Il est vrai que la famille Touc avait longtemps été prééminente ; car la fonction de Thain leur était échue (des Vieilbouc) quelques siècles auparavant, et depuis, le Touc en chef avait toujours porté ce titre. Le Thain était à la tête des Comices du Comté, et capitaine du Rassemblement du Comté et de la Hobbiterie-en-armes ; mais comme le rassemblement et les comices n’étaient tenus qu’en situation d’urgence, ce qui n’arrivait plus jamais, la Thaineté avait cessé d’être autre chose qu’une simple dignité nominale. La famille Touc avait encore droit, cependant, à un respect tout particulier, car elle demeurait à la fois nombreuse et extrêmement riche, et susceptible de produire, génération après génération, des caractères forts aux habitudes singulières et même un tempérament aventureux. Ces qualités, bien qu’encore tolérées (chez les riches), n’étaient guère approuvées du plus grand nombre. Quant au chef de famille, on continuait à l’appeler « le Touc » comme c’était la coutume, tout en ajoutant à son nom un nombre si nécessaire, comme pour Isengrim II, par exemple.

Le seul véritable dignitaire en ce temps-là dans le Comté était le maire de Grande-Creusée (ou du Comté proprement dit), élu tous les sept ans à la Foire Libre qui se tenait sur les Côtes Blanches au temps du Lithe, c’est-à-dire à la Mi-Été. En tant que maire, sa seule responsabilité (ou presque) était de présider les banquets donnés lors des jours fériés, lesquels étaient plutôt fréquents dans le Comté. Mais les fonctions de Maître de Poste et de Premier Connétable se rattachaient au titre de maire, aussi lui revenait-il d’administrer le Service de Messagerie de même que la Garde.
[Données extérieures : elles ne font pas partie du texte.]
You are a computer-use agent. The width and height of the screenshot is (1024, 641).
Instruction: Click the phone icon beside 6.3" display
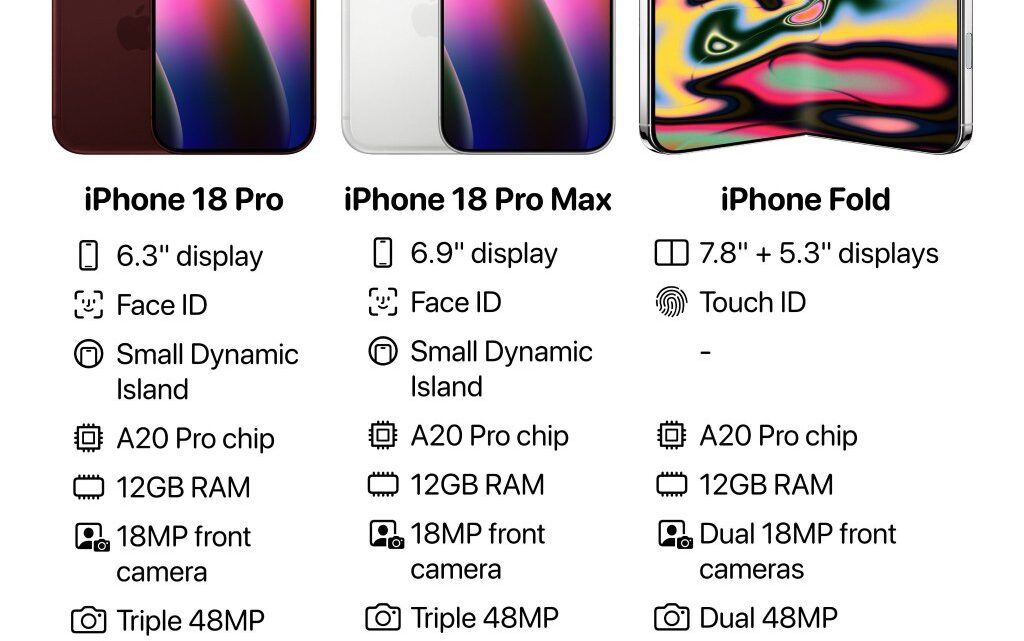(x=88, y=255)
C’étaient là les seuls services du Comté, les Messagers étant les plus nombreux et de loin les plus occupés. Les Hobbits n’étaient pas tous des gens lettrés, au contraire, mais ceux qui l’étaient écrivaient continuellement à tous leurs amis (et à certains de leurs parents) qui vivaient à plus d’un après-midi de marche.

« Connétables » était le nom que les Hobbits donnaient à leurs policiers, ou ce qui s’en approchait le plus. Ces agents ne portaient bien sûr aucun uniforme (une telle chose étant parfaitement inconnue), seulement une plume à leur casquette ; et en réalité, il s’agissait davantage de gardes ruraux que de policiers, plus préoccupés des bêtes égarées que des gens. Il n’y en avait que douze dans tout le Comté, trois par quartier, pour s’occuper de l’Intérieur. Un corps nettement plus important, de taille variable, servait à « battre les frontières » afin de s’assurer que les Gens de l’Extérieur, quels qu’ils soient, grands ou petits, ne venaient embêter personne.

Au moment où commence cette histoire, les Garde-frontières, comme on les appelait, étaient beaucoup plus nombreux que d’ordinaire. Bien des rumeurs et des plaintes faisaient état de personnes et de créatures étranges qui rôdaient le long des frontières ou qui les traversaient : un premier signe que les choses n’étaient pas telles qu’elles auraient dû être – et l’avaient toujours été, hormis dans les contes et les légendes d’il y a fort longtemps. Bien peu de gens en tinrent compte, et pas même Bilbo n’avait encore idée de ce que cela laissait présager. Soixante ans s’étaient écoulés depuis qu’il avait entrepris son remarquable voyage, et il était vieux même pour les Hobbits, qui vivaient facilement jusqu’à cent ans ; mais il lui restait encore une partie des richesses considérables qu’il avait rapportées, de toute évidence. Combien au juste, il ne le confia à personne, pas même à Frodo, son « neveu » préféré. Et il gardait encore secret l’anneau qu’il avait trouvé.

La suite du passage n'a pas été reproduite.